This time last year, the jeans I’m wearing today didn’t fit. I was buying new jeans, bigger jeans, because I had outgrown these a few months earlier.
This time last year, I started swimming to help my back. I knew I was carrying too much weight, and I knew I had to do something about it. I wasn’t too interested in “dieting”, though.
This time last year, I was 20+ pounds heavier than I am right now.
This year. This year I don’t know what the hell I’m doing. Down 20 pounds, and stagnating.
I wonder if the only time I’m motivated is when snow is on the ground? I wonder if that’s just the time of year I’m most disgusted and willing to put forth the effort. Right now, this year, I’m still down from what I lost last spring. I still have 20 pounds to go.
This is the third day of the week. Monday, I started my “diet” again. By 2pm, I was frustrated with something and grabbed the Godiva. I told myself all the way to the spoon drawer that I was doing so well - don’t blow it - don’t blow it - right up until that first spoonful melted all over my tongue. Ugh. Tuesday, I started again. The good breakfast. Then my day was botched up for a few hours at physical therapy, so I called it quits again. I didn’t do bad in the afternoon - had a great turkey & potato bread sandwich, but I’d have liked to go with smaller meals, and maybe some rice instead of potato bread - maybe some vegetables instead of french fries at dinner.
So today, I’ll do it again. Unfortunately, my schedule is really not good right now and I hate to pull away what time I do have to work to go to the gym and swim again. It’s bad enough that I’m already losing a few hours a few times a week going to physical therapy. I can’t spend half my days all week long doing that stuff, I just can’t. Getting exercise is going to be tough.
This is the year I’ve been waiting for. This is the year I wanted to commit myself full time to growing my business, to earning consistently every month, all year.
So when am I going to exercise? When am I going to get back on track with my eating pattern?
Why couldn’t I just be a dog - eat the same food every day all day long in small bits, run around and play - and sleep. Why couldn’t I just be happy with a few pats on the head from my hubby and a belly rub from my kids?
Ugh. Double ugh. I need to put my foot down again, and continue on my path before I start going backwards.
Today, I’ll try again. I’ll go and make my eggbeaters, drink my grapefruit juice. Two hours later I’ll have some salad and sliced turkey. Then I’ll have some veggies and rice and chicken. If I can make it to the mid-afternoon can of tuna, I’ll be a happy girl.
I swear to God and everybody - I’ll have met my goal by the end of this year. I have to do this - for my hips, for my humps (my lovely little lumps), for my core, which needs major strengthening to avoid further back pain. I’ll keep starting again every day - until I get a day that I do it all day long. And then maybe the day after that I’ll do it all day long, too.
Wish me luck, for the umpteen-bazillionth time.























7:40 am
I could have written the same post myself, Leanne — but hey, YOU have lost 20 pounds! That’s awesome all by itself. But I do understand your frustration.
Happily, while I was in New Brunswick for my grandson’s arrival, I lost NINE pounds in the week I was there! We walked MILES from parking lot to hospital and I ate lightly — partly from exhaustion, and partly because Erin’s boyfriend, bless him, isn’t much of a host in the meal department.
He tried, but lots of nights I was quite content to make supper of a bowl of cereal. I’ve kept 7 of it off for the best part of two weeks, so I want to hold there and keep going.

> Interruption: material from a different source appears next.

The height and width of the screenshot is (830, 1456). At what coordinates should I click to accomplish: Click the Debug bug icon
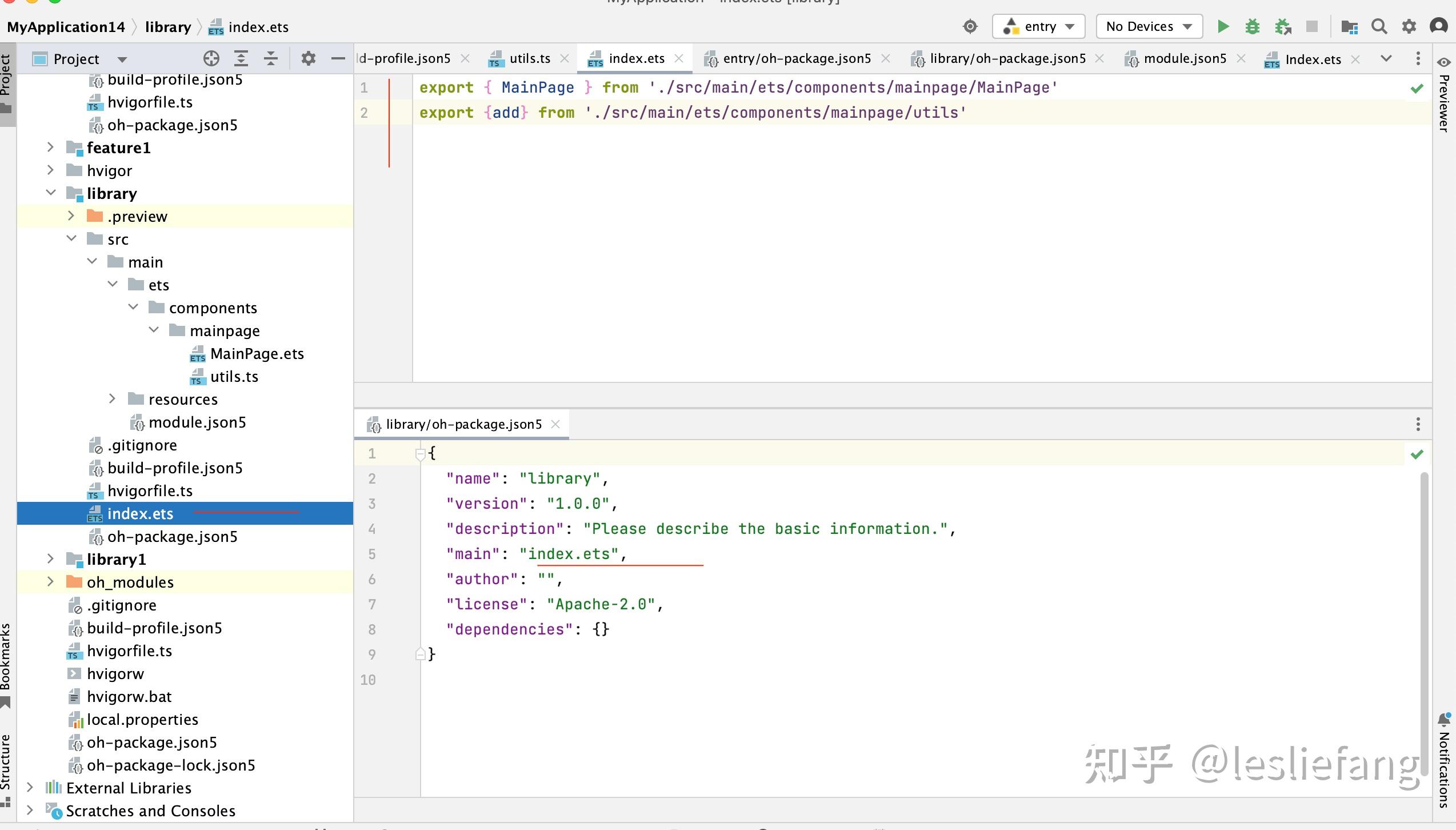[x=1253, y=27]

I was glad to see your post! And good luck with the resolve! :clapping:
7:42 am
Leanne, I know what you are talking about. I’ve been stuck for the last several months in the same general area. Too much has been going on this summer–so many changes and I’m just not sticking to healthy choices all day everyday. So I’m up down up down up down.

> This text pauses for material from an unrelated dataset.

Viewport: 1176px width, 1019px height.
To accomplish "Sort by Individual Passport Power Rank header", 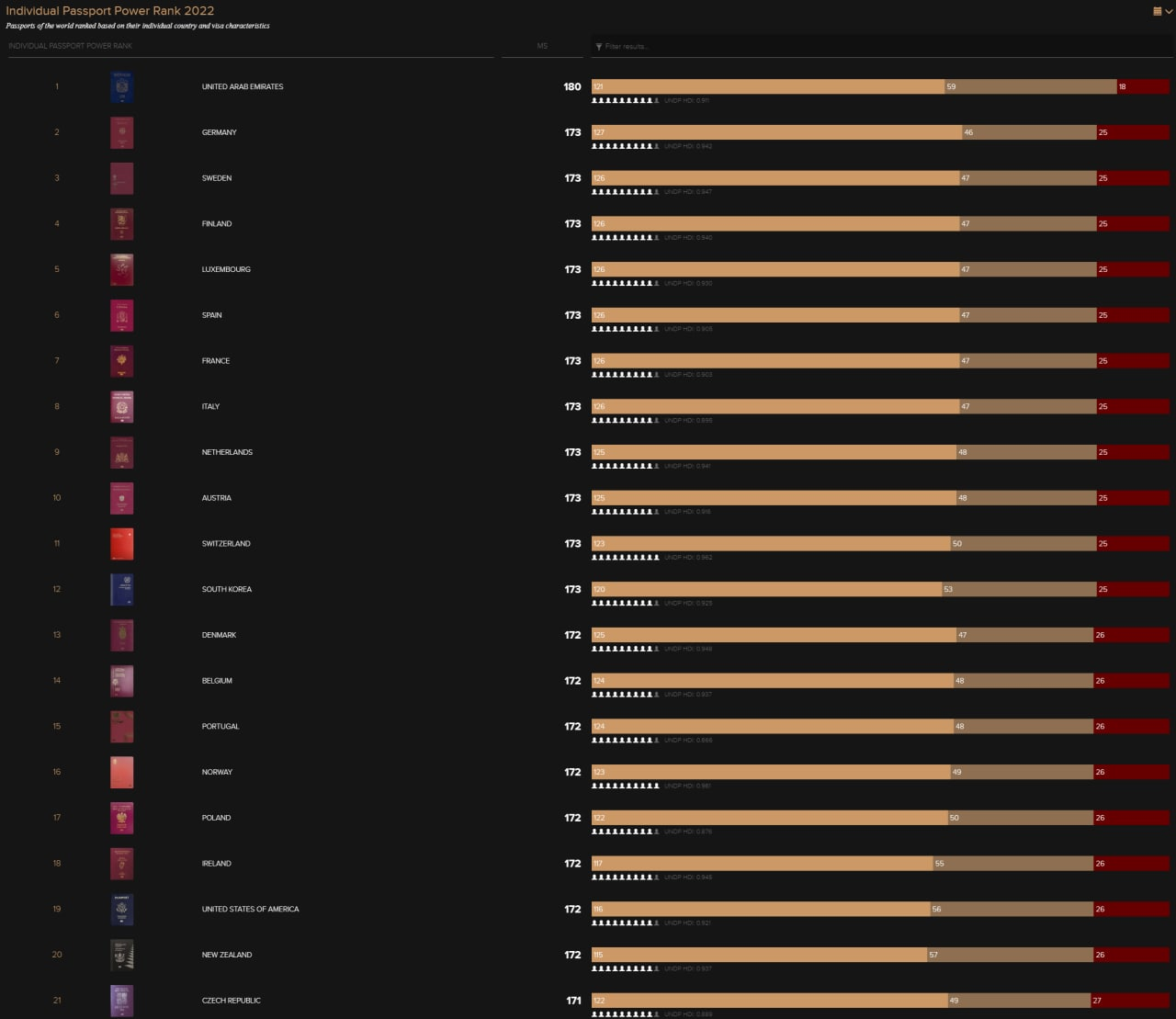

I was actually just thinking the same thing you were about motivation and cold weather. Maybe that is what I need? I don’t know. I’m happy that I have lost as much as I have since the beginning of the year. I really would like to be down another 20-30 by the end of this year at least. But I’m not sure I’ve got it in me to stick with my program through everything that I have going on.
Be proud of the 20 you have lost. You aren’t gaining it back right? Try to aim for more healthier choices then the non-healthy ones. Take it one day at a time and do the best you can. That’s all anyone can do.